Exercise
Return a copy of each line in the listing that includes the word "agent".

Material to process

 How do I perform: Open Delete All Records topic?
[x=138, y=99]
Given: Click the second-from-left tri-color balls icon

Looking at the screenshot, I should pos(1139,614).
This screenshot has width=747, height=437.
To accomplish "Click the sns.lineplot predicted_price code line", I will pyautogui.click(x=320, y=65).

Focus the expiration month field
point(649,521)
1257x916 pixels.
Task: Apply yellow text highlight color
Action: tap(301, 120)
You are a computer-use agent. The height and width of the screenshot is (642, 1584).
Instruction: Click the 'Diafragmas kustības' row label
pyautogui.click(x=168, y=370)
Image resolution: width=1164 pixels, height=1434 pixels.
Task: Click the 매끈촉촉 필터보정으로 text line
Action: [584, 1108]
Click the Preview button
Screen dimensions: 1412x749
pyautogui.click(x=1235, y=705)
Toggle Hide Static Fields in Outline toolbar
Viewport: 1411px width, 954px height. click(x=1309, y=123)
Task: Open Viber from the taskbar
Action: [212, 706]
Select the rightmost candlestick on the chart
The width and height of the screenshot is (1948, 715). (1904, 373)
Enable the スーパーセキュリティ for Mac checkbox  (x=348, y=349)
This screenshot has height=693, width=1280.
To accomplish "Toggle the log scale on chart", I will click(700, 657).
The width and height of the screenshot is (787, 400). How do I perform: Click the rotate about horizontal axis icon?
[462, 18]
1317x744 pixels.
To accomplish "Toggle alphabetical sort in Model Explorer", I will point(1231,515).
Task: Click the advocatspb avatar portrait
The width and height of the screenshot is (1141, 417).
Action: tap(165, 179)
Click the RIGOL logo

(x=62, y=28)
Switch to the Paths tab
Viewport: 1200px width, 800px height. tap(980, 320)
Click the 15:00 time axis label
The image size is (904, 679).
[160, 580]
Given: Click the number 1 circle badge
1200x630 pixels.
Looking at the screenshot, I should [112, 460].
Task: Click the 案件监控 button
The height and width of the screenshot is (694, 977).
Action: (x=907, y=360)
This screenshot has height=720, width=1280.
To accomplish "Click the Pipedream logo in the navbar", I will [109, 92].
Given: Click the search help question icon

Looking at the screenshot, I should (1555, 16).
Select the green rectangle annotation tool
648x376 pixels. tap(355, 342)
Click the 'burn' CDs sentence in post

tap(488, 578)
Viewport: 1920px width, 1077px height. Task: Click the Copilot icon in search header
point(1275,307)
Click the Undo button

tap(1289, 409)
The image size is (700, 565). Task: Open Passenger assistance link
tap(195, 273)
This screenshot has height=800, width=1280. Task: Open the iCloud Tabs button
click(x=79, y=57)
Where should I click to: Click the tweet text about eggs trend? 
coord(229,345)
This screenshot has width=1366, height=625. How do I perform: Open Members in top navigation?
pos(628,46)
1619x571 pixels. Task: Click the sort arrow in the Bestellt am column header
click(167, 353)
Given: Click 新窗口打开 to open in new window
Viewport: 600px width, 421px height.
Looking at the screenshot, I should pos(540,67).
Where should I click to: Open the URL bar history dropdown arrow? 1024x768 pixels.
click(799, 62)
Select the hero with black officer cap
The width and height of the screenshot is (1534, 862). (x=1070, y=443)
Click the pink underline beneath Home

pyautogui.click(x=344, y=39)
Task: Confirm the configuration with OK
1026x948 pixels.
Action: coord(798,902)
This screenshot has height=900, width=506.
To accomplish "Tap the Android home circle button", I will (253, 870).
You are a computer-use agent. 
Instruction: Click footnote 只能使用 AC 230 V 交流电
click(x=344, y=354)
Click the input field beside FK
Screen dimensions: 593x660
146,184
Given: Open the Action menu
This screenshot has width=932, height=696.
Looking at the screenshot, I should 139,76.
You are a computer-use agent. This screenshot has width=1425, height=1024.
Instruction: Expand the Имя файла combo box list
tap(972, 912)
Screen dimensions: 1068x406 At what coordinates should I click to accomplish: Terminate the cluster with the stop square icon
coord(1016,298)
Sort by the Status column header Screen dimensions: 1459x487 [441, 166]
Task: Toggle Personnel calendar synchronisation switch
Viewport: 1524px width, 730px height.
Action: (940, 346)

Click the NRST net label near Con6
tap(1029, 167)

Exercise output
You are a computer-use agent. The height and width of the screenshot is (642, 1584).
You are a computer-use agent. 
You are a computer-use agent. This screenshot has width=1425, height=1024.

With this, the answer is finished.